● **Work request**
The answer is an exact repeat of the entries below, with the pictures omitted.

● **Collected data**
*-*-*
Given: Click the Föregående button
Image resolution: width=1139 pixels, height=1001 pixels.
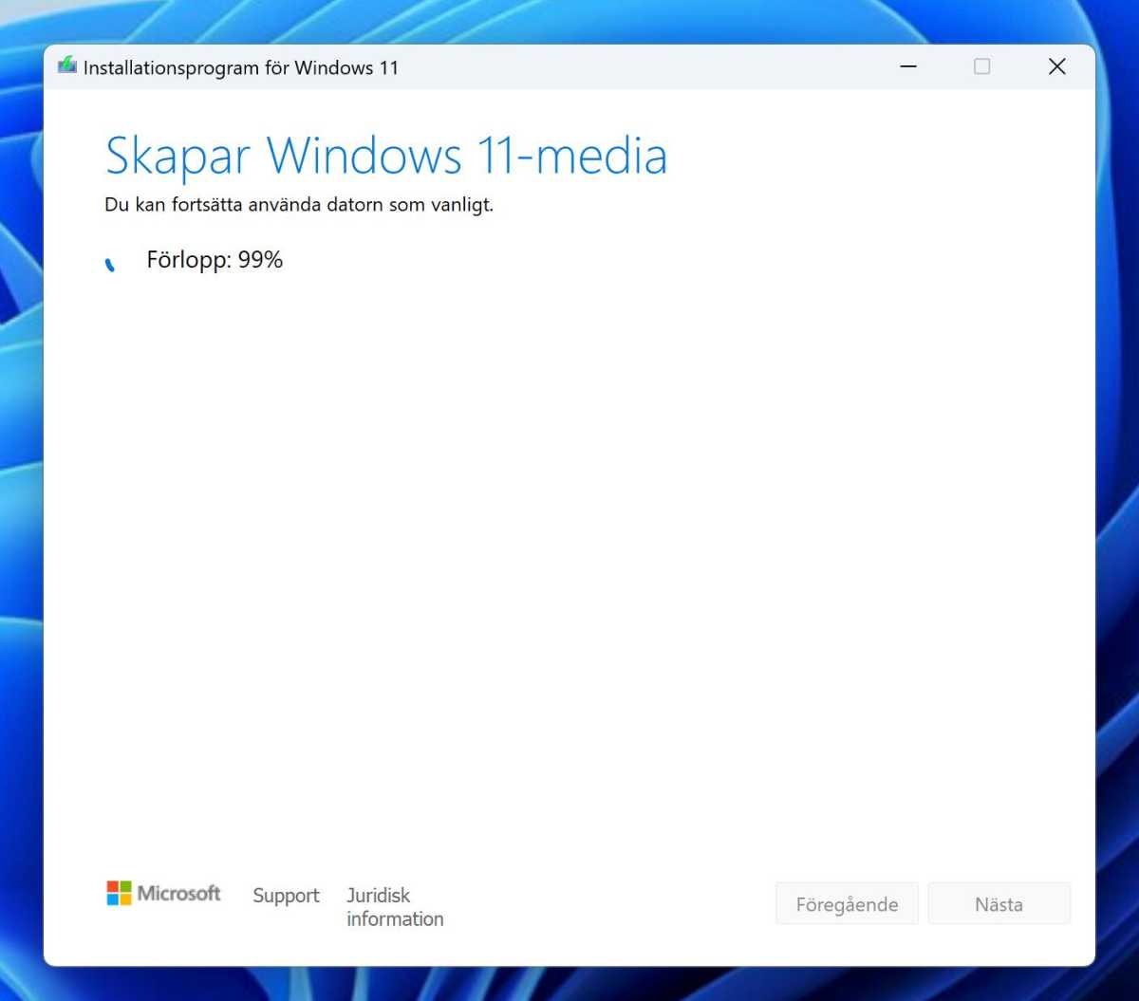Looking at the screenshot, I should (x=846, y=903).
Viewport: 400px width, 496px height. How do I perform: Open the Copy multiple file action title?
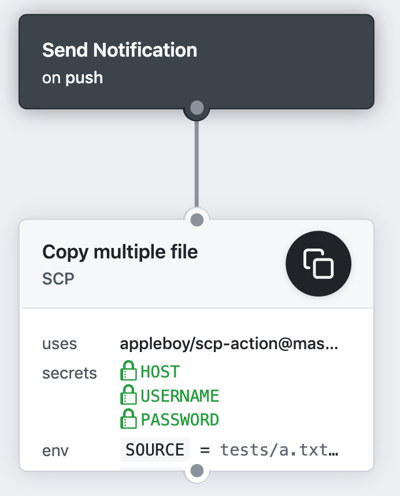click(x=120, y=251)
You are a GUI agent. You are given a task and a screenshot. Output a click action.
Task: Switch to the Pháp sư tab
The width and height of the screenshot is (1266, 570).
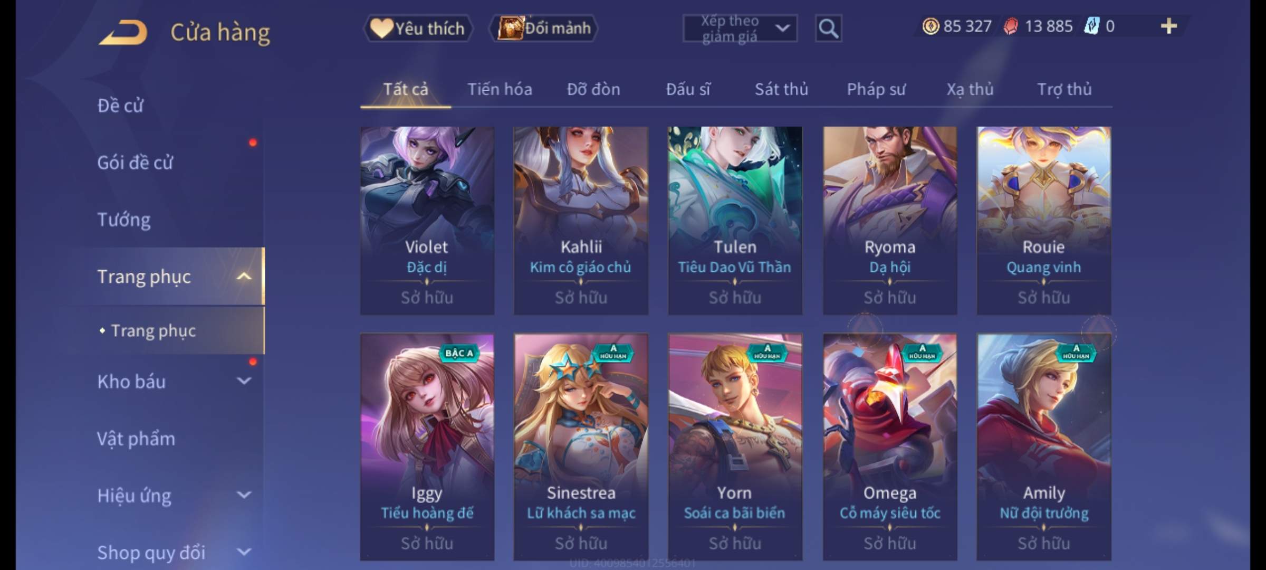click(x=876, y=89)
*-*-*
● **Your response**
Given: Click the Föregående button
Image resolution: width=1139 pixels, height=1001 pixels.
Looking at the screenshot, I should (x=846, y=903).
Viewport: 400px width, 496px height. How do I perform: Open the Copy multiple file action title?
click(x=120, y=251)
You are a GUI agent. You are given a task and a screenshot. Output a click action.
Task: Switch to the Pháp sư tab
The width and height of the screenshot is (1266, 570).
click(x=876, y=89)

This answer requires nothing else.